We saw the truth of this during his tour of Australia in 2006. His first tours in 2001 and 2003 were great shows, his charisma and some of the best mainstream pop songs of his generation carrying all before them. But in 2006 he looked bored beyond belief: we didn't know he was exhausted and physically and emotionally ill, we just thought he didn't care.
"I wasn't bored but I didn't do myself justice," Williams says now. "And I feel bad about that. I stopped caring because I couldn't physically or mentally care. When people go 'Do you have any regrets?', it's that I didn't do myself justice.
"I got overwhelmed and frightened and broken."
As he sees it, "my eyes were actually bigger than my belly" and the seemingly unstoppable nature of his career led to a desire on the part of everyone involved to do more, to top and keep topping. All of that is hard enough but if you come with the insecurity, that insistent doubt at the back of your mind that you aren't really as good as everyone says you are, hollowing yourself out seems inevitable.
"I think if you are delusional enough to believe, if I was delusional enough to believe [the hype and praise], my job would be a lot easier," he says. "I actually believe the opposite of that, which makes the job kind of frightening and impossible the further it goes."
Oddly enough, his confidence returned when he went back to his youth, the one he'd been in such a hurry to leave, and rejoined Take That. The boy band had returned from nearly two decades away to release the fastest-selling album in Britain and fill Wembley Stadium for a staggering eight nights.
Williams didn't need the money or the adulation. He was about to marry American actor Ayda Field and before long there would be a daughter, Theodora Rose, who was born in September.
But the tour was comfortable and easy; the pressure dissipated among the five of them. And in the middle of the shows he had a solo set "and it was in those 27 minutes by myself, in a stadium, where I got my confidence back and hit the reset button on my body and mind".
On Take the Crown there's hardly any real breaking down of Williams' personality and he's less abusive about himself, even happy. Part of that he attributes to writing with Take That's Gary Barlow, with whom he's had a sometimes combative but now incredibly close relationship.
"We were writing together and we wrote what I would say was a euphoric song about being happy and he said 'this isn't like you at all; you always write miserable songs'," Williams says. "I didn't realise that I did until he pointed it out and I thought, 'yeah, I can't do the misery thing forever'.
"And I wouldn't mean it anyway now, because life's changed. I'm more settled, I believe in the love that my wife's got for me and that's filled me up in many ways. Being a father is already helping and life is brilliant for me now. [Quoting from his song Feel] 'I just want to feel real love in the home that I live in', well, I got it, so obviously the view from here is different."
What has been clear through the serial relationships, and his habit of running from them, is that he has never believed either love professed was meant for him, or even that love deserved to be felt by him.

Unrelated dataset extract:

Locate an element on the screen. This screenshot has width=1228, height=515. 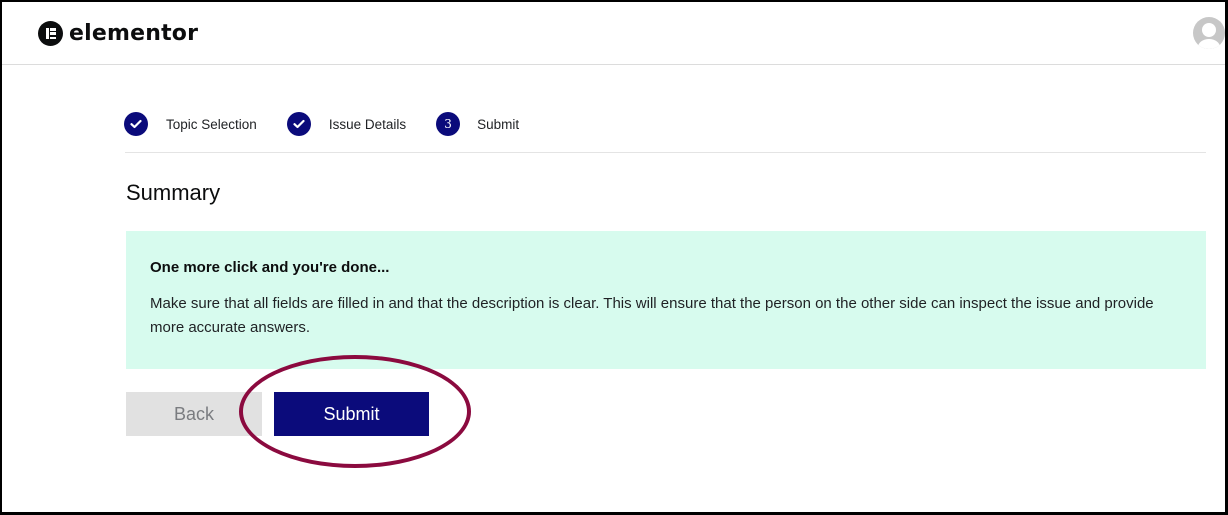
progress-steps: Topic Selection Issue Details 3 Submit is located at coordinates (336, 124).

"It's that Groucho [Marx] thing of 'I wouldn't be a member of a club that would have me as a member', I suppose. That's how it was," he says. "I wrote this song called Heart and I and I realised I was 34 or 35 and I had always thought that getting better would happen in the future and then the future hit me and I was still feeling like shit.
"That was the moment, that very moment that I thought, I'm the only one that can do this.
"But how the f--- do I do it? If I don't do this, I'm going to spend a whole lifetime in misery. It was that moment I knew I had to do it and I just did. It was actually just a change of mind and catching the way you talk to yourself, the way you let the world in. The knock-on effect is positive."
It's why Robbie Williams wants to be a pop star again. But this time on different terms.
Take the Crown is out through Universal.